About this exercise
Set down again exactly the lines of the listing below that fall between the line holding "Image resolution: width=951" and the line holding "The image size", inclusive.

Data section
++++++
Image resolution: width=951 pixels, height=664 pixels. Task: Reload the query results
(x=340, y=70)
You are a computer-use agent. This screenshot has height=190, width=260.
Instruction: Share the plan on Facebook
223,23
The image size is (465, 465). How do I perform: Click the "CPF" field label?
++++++
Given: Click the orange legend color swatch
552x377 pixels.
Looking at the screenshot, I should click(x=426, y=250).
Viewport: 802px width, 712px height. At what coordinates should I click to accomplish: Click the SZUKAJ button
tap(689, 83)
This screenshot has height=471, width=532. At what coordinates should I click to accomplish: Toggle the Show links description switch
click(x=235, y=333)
++++++
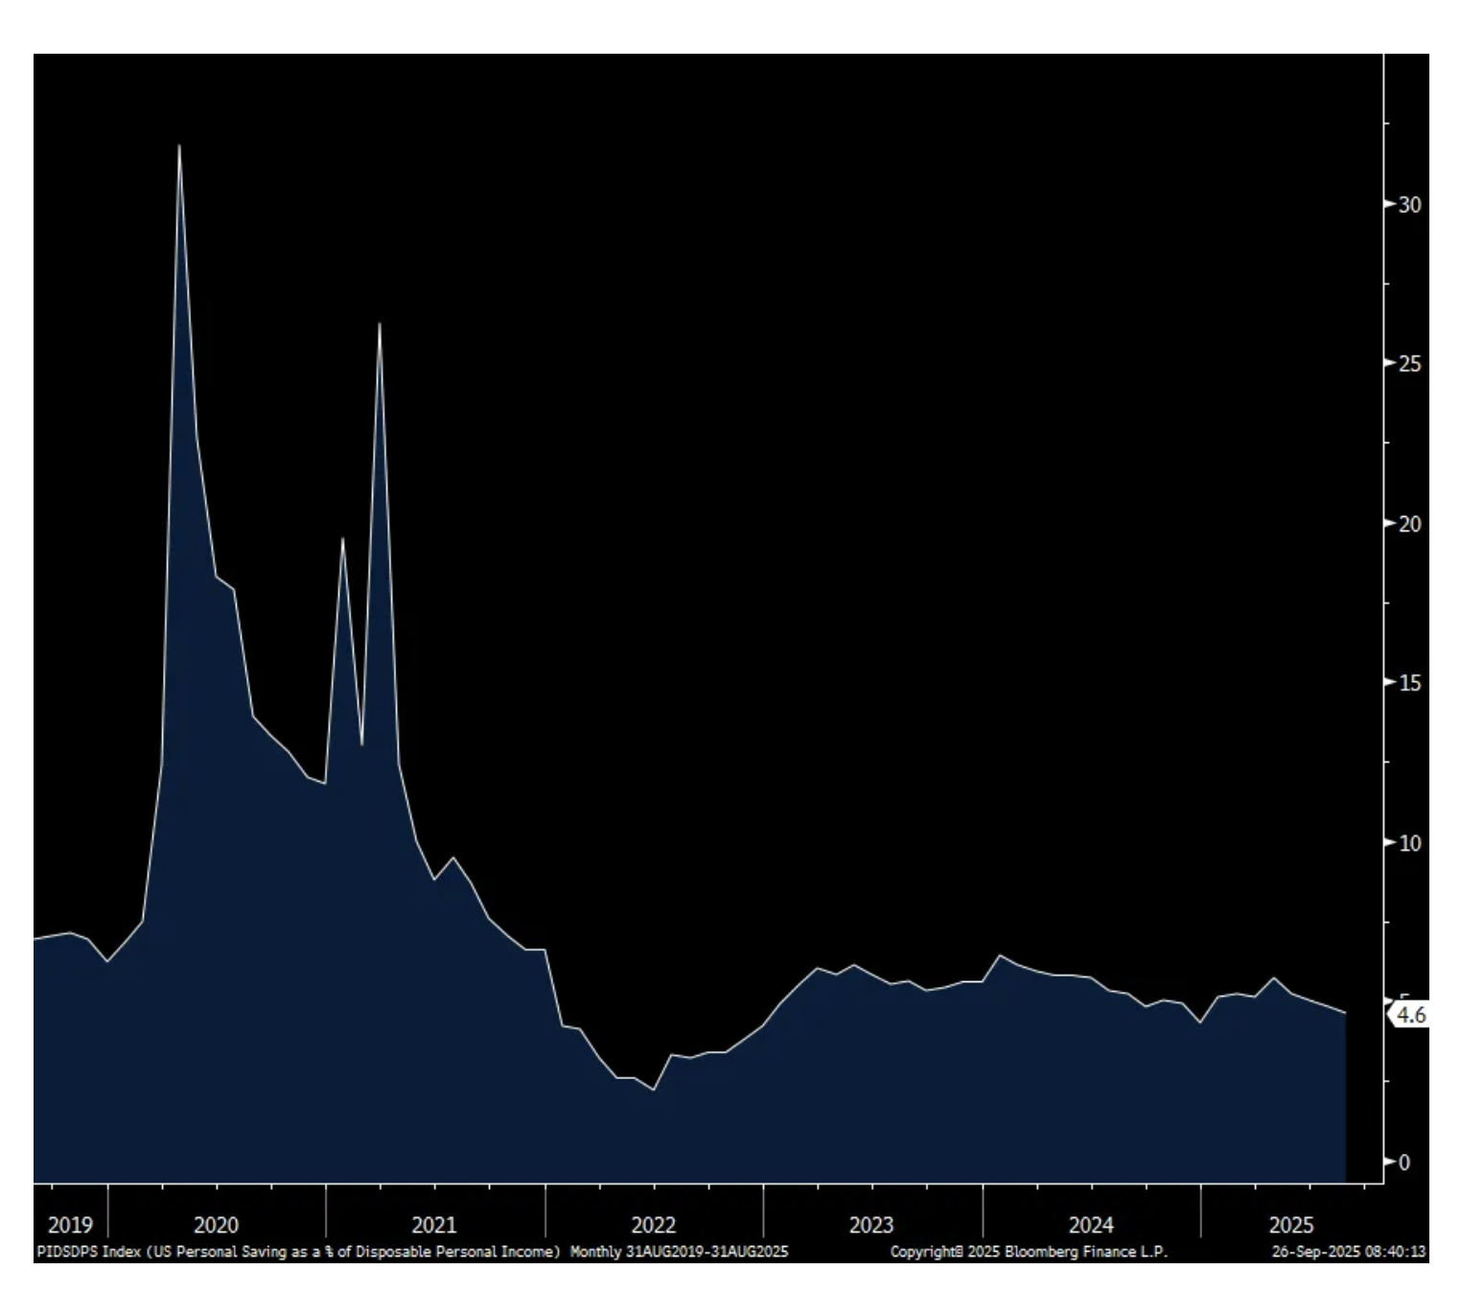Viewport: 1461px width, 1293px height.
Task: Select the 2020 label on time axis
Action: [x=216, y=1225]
++++++
Solution for this problem
Image resolution: width=951 pixels, height=664 pixels. Task: Reload the query results
(x=340, y=70)
You are a computer-use agent. This screenshot has height=190, width=260.
Instruction: Share the plan on Facebook
223,23
The image size is (465, 465). How do I perform: Click the "CPF" field label?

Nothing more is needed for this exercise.